I was not trying to point finger at any one in particular. And it was certainly not about you. Rather one can take it as my self critical comment. The chengara issue has been successful in generating a debate and could muster enough support. Even at a rhetorical level CPI (M) supports it (See minister A K Balan’s statement “We will give land to landless tribals”). It seems that the leftist framework within Kerala, a struggle of Dalits and Adivasis gets legitimacy only if waged for land or labour. ( I am indebted to many for this idea). See how C K Janu has been criticised when Adivasi identity was invoked. And I don’t want to make the mistake thinking that I am above all these only bz I am concerned about Dalit/Adivasi issues. The “gaze” remains and it s challenge . Even Dalit politics has to take it up at least polemically.
Thats an unwarranted swipe at Marxism!
The CPIM is a statist party. It recognizes populations through state categories. Scheduled castes is one such. For people steeped in CPIM’s rhetoric in Kerala and West Bengal it may seem counterintuitive, but the party’s idea of working class itself is a state category. Take away the party’s legally registered trade unions and it has no working class left. Samkutty is of course right to points out that the SNG’s anticaste movement made no sense to the CPIM until it turned it into chethu thozhilali unions. The point here however is not that the CPIM understands ezhava caste in terms of unmarked ‘labor’. It understands it in terms of a registered trade union with so many members.!

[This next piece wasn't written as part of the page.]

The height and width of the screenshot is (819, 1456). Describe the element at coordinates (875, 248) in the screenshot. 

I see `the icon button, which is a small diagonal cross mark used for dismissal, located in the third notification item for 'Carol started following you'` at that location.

What does this have to do with Marxism of any kind leave alone all kinds ? ‘
It follows then that in Kerala, or in Bengal, or anywhere else, the CPIM has to necessarily attach other atributes like landlessness or unemployment or illiteracy or whatever to the dalit or to the adivasi.
The state enumerates deficiencies and gives caste certificates so that holders of those certificates can become eligible for preferential allotment in land, jobs and education. That is what a developmental state can give. That is why castes and tribes are scheduled. That is what the CPIM can fight for. If that is not what the fight is about, then the CPIM has little to offer. So it forcibly turns everything into something that it can understand. And people are some times willing to be turned into something that the party understands, because there are benefits.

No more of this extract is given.